A continuación, nos adentramos en lo que era propiamente el diálogo filosófico; salieron algunos temas de interés (o inquietud o preocupación, o simplemente curiosidad): la hipocresía, el amor incondicional, nuestras cualidades esenciales, el miedo, el individualismo, las apariencias. Como ya sabes, querido lector o lectora, fue la temática del miedo la que estaba allí, aquella tarde flotando en el ambiente. Pero el miedo, como cualquier otra cuestión o temática, es demasiado amplia y nos perderíamos. Por eso, la práctica socrática nos orienta de nuevo: necesitamos una pregunta relevante, prometedora, fructífera, que organice el diálogo, lo mismo que el dardo lanzado sobre una barrica abre una brecha, y hace posible que una parte de su jugo interior pueda destilarse. Nuestro plan de trabajo conjunto, aquella tarde, quedaba trazado a partir de las siguientes preguntas (veríamos hasta dónde nos llevaban), por este orden: ¿Qué es el miedo? ¿Por qué tenemos miedo? ¿Se utiliza el miedo para dominar a otros? Esta última cuestión no dio tiempo a tratarla. Sí, las anteriores, hasta donde pudimos, dado el tiempo del que disponíamos.

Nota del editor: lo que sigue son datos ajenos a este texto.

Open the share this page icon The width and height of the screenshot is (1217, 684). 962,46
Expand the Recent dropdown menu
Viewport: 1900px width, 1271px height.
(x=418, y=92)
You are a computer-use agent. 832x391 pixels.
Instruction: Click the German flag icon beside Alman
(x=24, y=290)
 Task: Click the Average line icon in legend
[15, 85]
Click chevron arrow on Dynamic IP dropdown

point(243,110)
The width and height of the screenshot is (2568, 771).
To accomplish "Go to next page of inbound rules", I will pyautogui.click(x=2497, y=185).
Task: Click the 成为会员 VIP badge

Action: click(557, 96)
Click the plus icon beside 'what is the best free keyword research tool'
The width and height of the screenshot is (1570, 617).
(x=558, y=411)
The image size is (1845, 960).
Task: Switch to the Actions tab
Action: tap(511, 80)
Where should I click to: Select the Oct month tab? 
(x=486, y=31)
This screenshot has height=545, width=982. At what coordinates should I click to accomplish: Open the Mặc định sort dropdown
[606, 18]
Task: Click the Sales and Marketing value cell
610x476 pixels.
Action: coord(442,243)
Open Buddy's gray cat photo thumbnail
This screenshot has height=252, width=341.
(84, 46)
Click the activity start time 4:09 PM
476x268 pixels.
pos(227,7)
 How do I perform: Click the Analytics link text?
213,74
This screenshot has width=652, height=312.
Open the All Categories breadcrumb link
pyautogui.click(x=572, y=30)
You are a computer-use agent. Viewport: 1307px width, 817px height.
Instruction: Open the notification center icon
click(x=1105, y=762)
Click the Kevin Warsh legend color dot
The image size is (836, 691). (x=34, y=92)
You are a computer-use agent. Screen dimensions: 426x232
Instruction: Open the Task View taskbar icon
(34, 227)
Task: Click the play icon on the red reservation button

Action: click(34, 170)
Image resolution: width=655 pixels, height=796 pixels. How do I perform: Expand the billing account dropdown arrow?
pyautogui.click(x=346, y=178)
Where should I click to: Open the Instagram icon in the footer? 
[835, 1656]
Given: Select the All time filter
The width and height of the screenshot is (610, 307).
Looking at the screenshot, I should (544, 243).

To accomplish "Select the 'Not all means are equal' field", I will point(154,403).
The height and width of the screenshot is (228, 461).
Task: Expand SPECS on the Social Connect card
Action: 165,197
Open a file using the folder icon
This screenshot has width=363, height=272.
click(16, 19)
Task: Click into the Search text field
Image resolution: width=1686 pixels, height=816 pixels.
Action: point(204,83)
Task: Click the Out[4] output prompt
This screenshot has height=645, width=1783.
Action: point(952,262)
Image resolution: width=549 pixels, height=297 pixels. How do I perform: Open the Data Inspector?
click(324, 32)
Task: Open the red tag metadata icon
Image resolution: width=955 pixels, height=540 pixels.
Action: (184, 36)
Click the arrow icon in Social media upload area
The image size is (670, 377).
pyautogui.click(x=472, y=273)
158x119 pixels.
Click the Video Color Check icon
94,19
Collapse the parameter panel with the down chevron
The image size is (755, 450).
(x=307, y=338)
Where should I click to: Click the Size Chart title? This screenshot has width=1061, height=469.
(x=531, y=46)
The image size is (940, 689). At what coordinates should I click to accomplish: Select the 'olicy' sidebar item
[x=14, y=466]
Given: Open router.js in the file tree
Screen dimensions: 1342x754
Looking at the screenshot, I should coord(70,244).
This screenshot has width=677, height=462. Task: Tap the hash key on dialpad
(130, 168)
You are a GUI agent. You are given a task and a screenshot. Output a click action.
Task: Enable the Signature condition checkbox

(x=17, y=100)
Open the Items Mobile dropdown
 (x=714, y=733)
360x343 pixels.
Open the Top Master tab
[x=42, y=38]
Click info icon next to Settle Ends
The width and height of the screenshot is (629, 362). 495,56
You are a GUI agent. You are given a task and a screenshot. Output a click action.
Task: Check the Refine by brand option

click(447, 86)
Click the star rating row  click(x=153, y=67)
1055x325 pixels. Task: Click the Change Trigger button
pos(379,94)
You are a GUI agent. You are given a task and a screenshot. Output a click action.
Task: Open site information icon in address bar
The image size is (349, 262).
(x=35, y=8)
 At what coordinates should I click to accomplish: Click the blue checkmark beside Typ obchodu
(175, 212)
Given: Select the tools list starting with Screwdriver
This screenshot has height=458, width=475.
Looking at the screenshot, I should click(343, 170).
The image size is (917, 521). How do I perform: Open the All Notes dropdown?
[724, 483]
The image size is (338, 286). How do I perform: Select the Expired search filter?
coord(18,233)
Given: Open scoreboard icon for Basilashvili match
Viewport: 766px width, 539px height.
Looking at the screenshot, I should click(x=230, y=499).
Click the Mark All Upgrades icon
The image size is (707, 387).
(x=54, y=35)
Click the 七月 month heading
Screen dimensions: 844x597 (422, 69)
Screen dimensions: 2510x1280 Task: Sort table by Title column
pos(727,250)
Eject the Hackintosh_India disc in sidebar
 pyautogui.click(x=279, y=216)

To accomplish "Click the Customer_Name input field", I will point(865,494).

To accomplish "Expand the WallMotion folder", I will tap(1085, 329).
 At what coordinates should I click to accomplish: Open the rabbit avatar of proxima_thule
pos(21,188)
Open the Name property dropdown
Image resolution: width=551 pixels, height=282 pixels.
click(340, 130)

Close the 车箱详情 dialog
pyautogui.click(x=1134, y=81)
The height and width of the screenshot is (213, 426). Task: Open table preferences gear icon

¿Qué es el miedo? ¿Cuál es su esencia o naturaleza? Y comenzaron a desgranarse algunos rasgos, que se consideraron esenciales, del miedo, con un resultado curioso que veremos a continuación: el miedo es una emoción que te incapacita, te paraliza ante una situación de peligro, pero también te moviliza, te estimula; el miedo te produce sufrimiento, temes perder lo que tienes, temes a lo desconocido, incluso llegas a tener miedo a tener miedo, pero a la vez, se trata de una emoción natural que te salva en algunas ocasiones y te ayuda a sobrevivir. Esta ambivalencia del miedo iba produciendo una perplejidad creciente en los asistentes, de manera que el moderador tuvo que preguntar: ¿cuándo, en qué momento, de qué manera, el miedo se convierte en sufrimiento, siendo como es una emoción natural? Y dijeron ellas y ellos que el sufrimiento va de la mano de nuestra mente: no es la cosa o situación lo que nos da miedo, muchas veces, sino nuestra idea de la cosa o situación (esto ya lo apuntaba el viejo Epicteto, referido a cualquier tipo de sufrimiento). Un añadido mental que interpreta la realidad de acuerdo a nuestras experiencias pasadas, nuestras respuestas habituales o reacciones aprendidas en relación a lo que nos va pasando en la vida. Así, estuvieron de acuerdo en que el sufrimiento provocado por el miedo es cosa del sujeto más que del objeto.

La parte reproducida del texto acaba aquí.